---------- RECORDS SHOWN
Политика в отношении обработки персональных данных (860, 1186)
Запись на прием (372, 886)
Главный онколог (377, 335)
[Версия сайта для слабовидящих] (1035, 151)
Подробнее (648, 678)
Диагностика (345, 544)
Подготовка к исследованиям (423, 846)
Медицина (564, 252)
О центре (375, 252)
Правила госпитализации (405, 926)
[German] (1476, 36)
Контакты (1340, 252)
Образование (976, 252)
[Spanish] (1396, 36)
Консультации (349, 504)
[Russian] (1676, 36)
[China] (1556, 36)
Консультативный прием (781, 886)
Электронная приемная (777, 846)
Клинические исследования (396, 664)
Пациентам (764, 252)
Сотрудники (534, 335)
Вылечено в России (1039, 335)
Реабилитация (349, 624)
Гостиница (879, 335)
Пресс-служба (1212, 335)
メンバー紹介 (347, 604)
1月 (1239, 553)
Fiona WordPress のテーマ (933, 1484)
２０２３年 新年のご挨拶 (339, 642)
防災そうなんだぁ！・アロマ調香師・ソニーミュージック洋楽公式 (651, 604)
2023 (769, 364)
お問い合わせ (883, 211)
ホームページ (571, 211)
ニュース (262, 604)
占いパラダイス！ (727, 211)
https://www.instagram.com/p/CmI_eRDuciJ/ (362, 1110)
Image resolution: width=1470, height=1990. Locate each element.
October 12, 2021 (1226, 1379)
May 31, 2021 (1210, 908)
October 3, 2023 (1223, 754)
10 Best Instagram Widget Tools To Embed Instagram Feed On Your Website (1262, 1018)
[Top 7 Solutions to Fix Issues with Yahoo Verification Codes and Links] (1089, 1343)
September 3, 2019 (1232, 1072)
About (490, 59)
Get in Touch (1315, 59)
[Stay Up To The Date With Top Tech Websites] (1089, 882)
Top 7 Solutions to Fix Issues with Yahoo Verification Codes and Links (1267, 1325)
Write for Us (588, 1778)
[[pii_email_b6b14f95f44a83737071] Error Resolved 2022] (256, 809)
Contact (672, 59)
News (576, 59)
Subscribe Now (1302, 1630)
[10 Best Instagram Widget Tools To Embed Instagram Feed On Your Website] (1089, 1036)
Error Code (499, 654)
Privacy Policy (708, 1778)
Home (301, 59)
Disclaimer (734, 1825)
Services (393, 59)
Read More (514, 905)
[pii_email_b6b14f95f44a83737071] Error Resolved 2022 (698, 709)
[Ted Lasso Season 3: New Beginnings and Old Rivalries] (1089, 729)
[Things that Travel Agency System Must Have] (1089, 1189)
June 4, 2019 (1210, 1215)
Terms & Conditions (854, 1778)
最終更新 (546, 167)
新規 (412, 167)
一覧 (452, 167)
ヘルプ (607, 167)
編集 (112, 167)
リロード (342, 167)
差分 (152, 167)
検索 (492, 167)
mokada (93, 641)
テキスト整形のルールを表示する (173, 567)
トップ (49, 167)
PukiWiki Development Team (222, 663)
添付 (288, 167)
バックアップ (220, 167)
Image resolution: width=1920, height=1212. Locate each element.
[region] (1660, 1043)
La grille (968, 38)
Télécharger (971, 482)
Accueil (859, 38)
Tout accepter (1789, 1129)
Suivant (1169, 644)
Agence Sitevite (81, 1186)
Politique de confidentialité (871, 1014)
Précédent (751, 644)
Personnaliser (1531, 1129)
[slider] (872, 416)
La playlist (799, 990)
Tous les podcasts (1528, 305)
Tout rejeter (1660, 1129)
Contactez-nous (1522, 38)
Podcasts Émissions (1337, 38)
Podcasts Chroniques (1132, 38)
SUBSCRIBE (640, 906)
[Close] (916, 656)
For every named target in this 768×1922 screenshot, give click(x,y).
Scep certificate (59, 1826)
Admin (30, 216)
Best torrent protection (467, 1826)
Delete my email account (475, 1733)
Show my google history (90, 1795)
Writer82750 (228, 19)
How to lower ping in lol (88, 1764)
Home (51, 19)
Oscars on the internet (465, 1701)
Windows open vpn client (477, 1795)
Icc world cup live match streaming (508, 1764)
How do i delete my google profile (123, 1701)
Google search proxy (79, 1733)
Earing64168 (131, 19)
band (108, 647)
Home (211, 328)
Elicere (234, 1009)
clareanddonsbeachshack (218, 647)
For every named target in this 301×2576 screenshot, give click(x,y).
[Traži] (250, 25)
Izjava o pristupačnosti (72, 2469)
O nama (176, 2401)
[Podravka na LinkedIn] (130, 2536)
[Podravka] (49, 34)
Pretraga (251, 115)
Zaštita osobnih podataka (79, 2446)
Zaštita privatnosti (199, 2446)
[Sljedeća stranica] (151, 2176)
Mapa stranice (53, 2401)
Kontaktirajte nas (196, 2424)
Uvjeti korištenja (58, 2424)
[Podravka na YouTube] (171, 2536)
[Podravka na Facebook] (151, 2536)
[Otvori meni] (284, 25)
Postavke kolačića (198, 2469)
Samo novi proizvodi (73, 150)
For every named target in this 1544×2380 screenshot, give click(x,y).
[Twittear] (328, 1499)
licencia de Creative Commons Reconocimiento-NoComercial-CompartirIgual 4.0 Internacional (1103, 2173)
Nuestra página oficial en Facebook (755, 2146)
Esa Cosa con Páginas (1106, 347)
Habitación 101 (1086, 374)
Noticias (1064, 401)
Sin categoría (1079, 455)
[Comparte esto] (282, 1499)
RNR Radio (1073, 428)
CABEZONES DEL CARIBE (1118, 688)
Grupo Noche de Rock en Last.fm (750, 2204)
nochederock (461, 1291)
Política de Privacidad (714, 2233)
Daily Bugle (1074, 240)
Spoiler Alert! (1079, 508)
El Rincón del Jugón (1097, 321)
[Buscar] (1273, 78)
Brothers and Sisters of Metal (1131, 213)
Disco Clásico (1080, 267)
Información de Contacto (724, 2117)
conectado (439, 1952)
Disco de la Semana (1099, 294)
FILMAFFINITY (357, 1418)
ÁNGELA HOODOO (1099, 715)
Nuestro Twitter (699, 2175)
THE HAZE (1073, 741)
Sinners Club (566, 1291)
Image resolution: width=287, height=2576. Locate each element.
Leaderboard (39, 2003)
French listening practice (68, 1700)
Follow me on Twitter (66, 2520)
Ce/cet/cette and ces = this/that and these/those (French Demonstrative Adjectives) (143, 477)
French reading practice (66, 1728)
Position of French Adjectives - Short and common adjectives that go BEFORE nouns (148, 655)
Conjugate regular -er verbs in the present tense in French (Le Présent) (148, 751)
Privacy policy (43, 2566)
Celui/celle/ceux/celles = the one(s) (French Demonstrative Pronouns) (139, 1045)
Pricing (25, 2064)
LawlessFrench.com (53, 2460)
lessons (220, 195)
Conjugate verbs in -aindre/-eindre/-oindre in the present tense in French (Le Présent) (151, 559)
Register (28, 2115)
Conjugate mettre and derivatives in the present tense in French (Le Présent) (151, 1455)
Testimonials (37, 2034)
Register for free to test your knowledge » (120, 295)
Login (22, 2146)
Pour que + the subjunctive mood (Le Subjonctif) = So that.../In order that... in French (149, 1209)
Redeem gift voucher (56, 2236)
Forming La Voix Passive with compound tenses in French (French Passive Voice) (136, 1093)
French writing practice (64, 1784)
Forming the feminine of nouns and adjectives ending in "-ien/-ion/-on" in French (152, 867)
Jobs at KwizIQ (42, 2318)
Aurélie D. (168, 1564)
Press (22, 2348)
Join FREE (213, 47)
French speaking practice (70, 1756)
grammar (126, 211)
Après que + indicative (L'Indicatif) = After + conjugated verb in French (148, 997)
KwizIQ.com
--------------------
**TASK INSTRUCTIONS:** Every line above from the line with "[Podravka na Facebook] (151, 2536)" to the line with "conectado (439, 1952)", inclusive, must be returned exactly; no other line belongs in the reply.

**ANSWER SPACE:**
[Podravka na Facebook] (151, 2536)
[Otvori meni] (284, 25)
Postavke kolačića (198, 2469)
Samo novi proizvodi (73, 150)
For every named target in this 1544×2380 screenshot, give click(x,y).
[Twittear] (328, 1499)
licencia de Creative Commons Reconocimiento-NoComercial-CompartirIgual 4.0 Internacional (1103, 2173)
Nuestra página oficial en Facebook (755, 2146)
Esa Cosa con Páginas (1106, 347)
Habitación 101 (1086, 374)
Noticias (1064, 401)
Sin categoría (1079, 455)
[Comparte esto] (282, 1499)
RNR Radio (1073, 428)
CABEZONES DEL CARIBE (1118, 688)
Grupo Noche de Rock en Last.fm (750, 2204)
nochederock (461, 1291)
Política de Privacidad (714, 2233)
Daily Bugle (1074, 240)
Spoiler Alert! (1079, 508)
El Rincón del Jugón (1097, 321)
[Buscar] (1273, 78)
Brothers and Sisters of Metal (1131, 213)
Disco Clásico (1080, 267)
Información de Contacto (724, 2117)
conectado (439, 1952)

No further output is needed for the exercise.